Involving a student more deeply in their learning can look like this:
                Instruction:
Individualize by Interests
At the beginning of the course ask students to identify a possible future career for themselves.  Throughout the course, present instruction through the lenses of those careers.  Bundling similar careers together and forming learning groups around each expedites the preparation and implementation.  These groups can work in parallel on the same basic concept.

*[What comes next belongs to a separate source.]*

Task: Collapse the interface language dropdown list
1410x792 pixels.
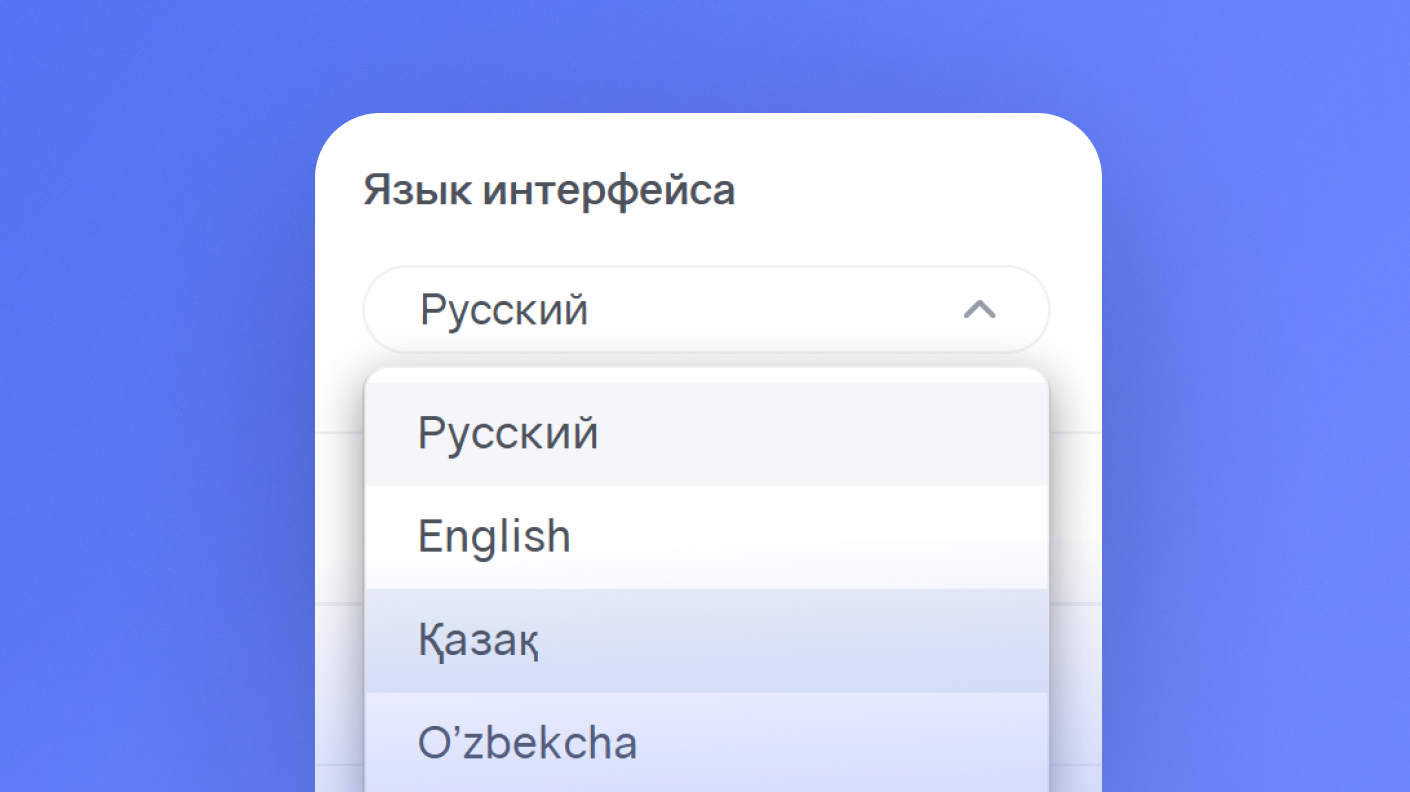Action: click(x=979, y=310)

Individualize by Learning Style
The same approach can be taken with learning styles.  A teacher may use a multitude of approaches to presenting information.  But she may also break up students into groups based upon their learning style.  Involving students in determining their learning style and then allowing them to choose which group to join for a particular time enhances their engagement and responsibility taking.  Offering three choices seems sufficient to make an appropriate match and not be too demanding for an instructor to prepare for.  These might be divided into these broad categories:  kinesthetic, visual and linguistic.  Of course, to diminish the future teacher labor cost one should always preserve and archive the support materials and lesson plan so that they may be used again.
                Assessment of Performance:
A quiz which has hard and easy questions.  The student choose which to respond to.The easy question aims to confirm understanding of the foundational concept.  It may be low order.  The more difficult one allows students to challenge themselves with the concept if they believe they are ready.  It should be higher order, require multiple steps or synthesis of new material and previously learned material.  Example:
1.        EASY List the three major types of intermolecular force. 

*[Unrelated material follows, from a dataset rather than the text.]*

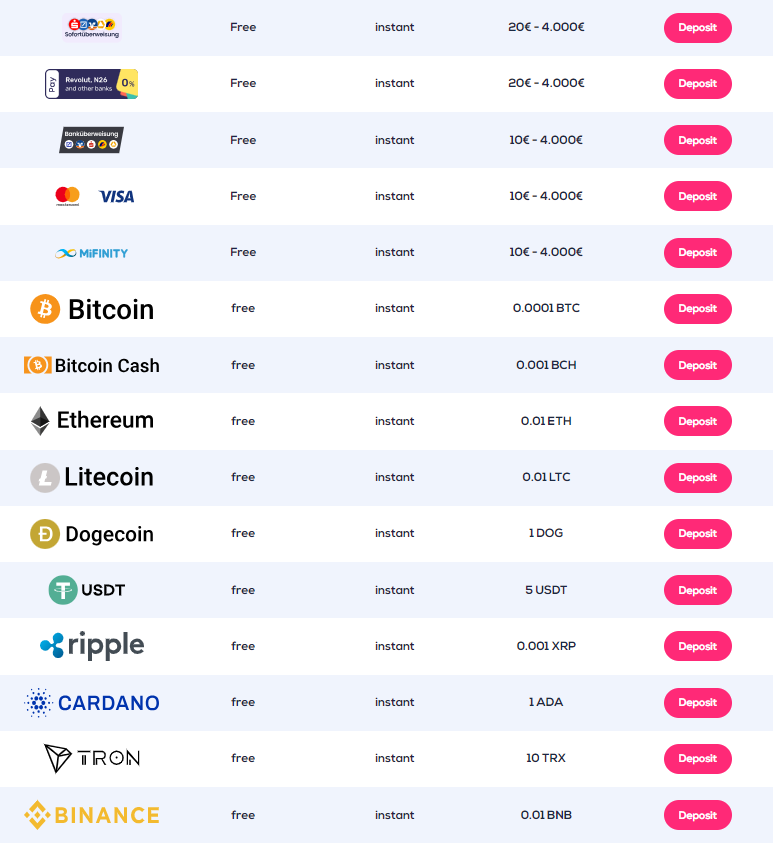
Task: Select the TRON logo
Action: (x=92, y=758)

       HARD   Identify an example of an intermolecular force evident in a macromolecule (lipid, nucleic acid, protein) of biologic importance.  How does the force affect structure and/or function of the macromolecule?
Assessment by Interest
If instruction has been tied to interests, assessment can readily also be linked to interests.   This works particularly well with projects but one section of questions on a test could present students with a choice of questions to respond to based upon their interests.  This might include describing an application of a learned concept to a particular career.

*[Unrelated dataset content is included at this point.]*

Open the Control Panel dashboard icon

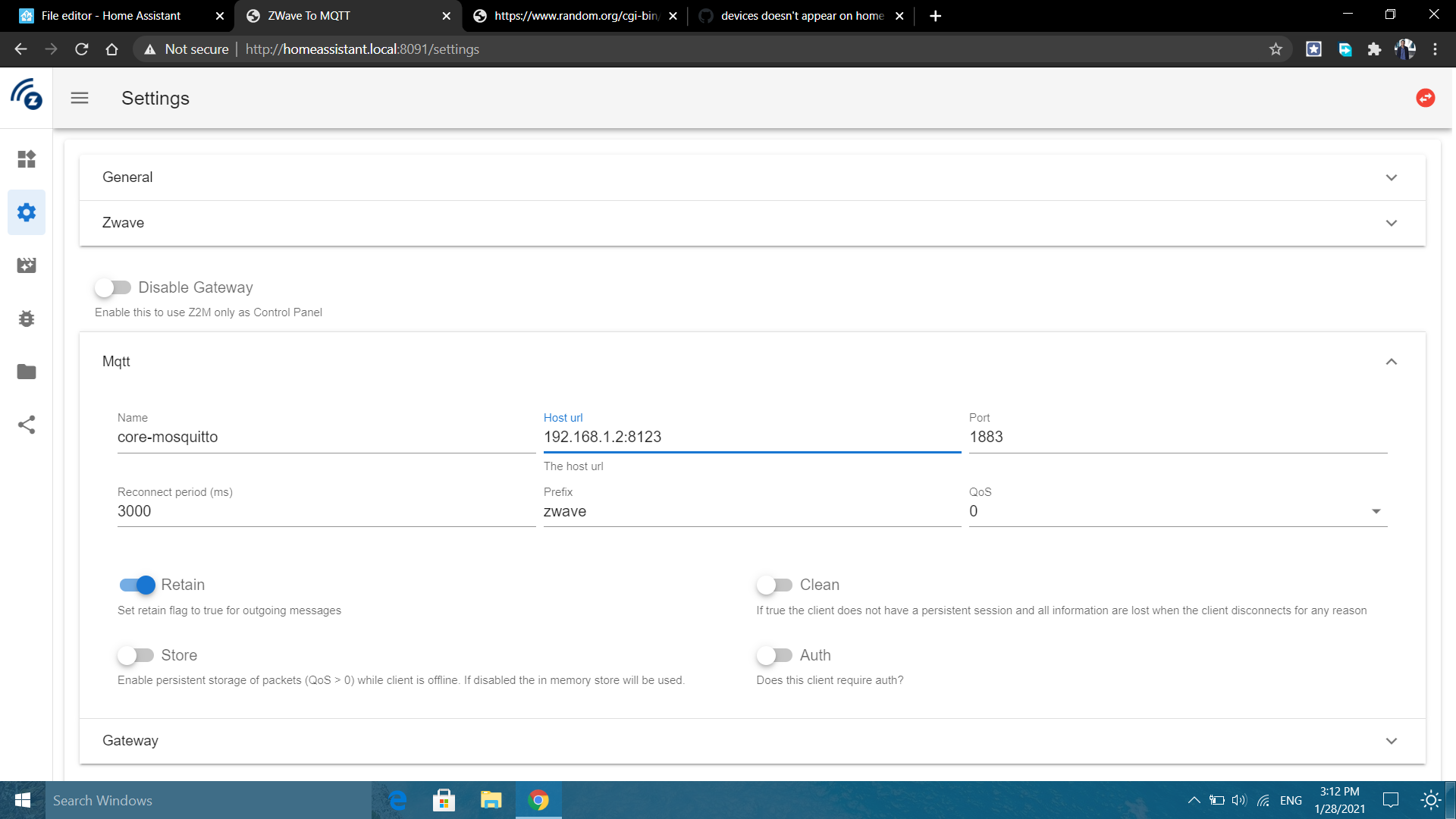coord(27,159)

Assessment by Learning/Performing Style
In the same way projects and test questions can be open to attack from a range of means of expression.  A test question might offer the option of writing a short essay or drawing a detailed, labeled illustration.  A student might make an oral presentation or write a critique.
            Remediation:
Workshop Stations Tied to Test Questions.  Students look over missed test questions.  They highlight the questions that they still don’t understand or are not confident in solving.  The teacher sets up learning stations for each of the questions on the test.  At these stations a self-paced activity provides an opportunity to re-learn a concept.  Ideally, the activity should attack the concept from a new angle—one that was not offered earlier.
Reflection:
When self-assessment is taught and implemented students are given responsibility for their own learning.  The role of the teacher is to select appropriate prompts that will press the students to productive work.  A general or final prompt in a session might be something like:
What do I need to do next to keep making progress (toward a specific goal)?
or
What do I need to do in the next 24 hours in order to be ready for class tomorrow?
Asking students to reflect before choosing a remediation activity is critical to their successful use of time and the opportunity to learn.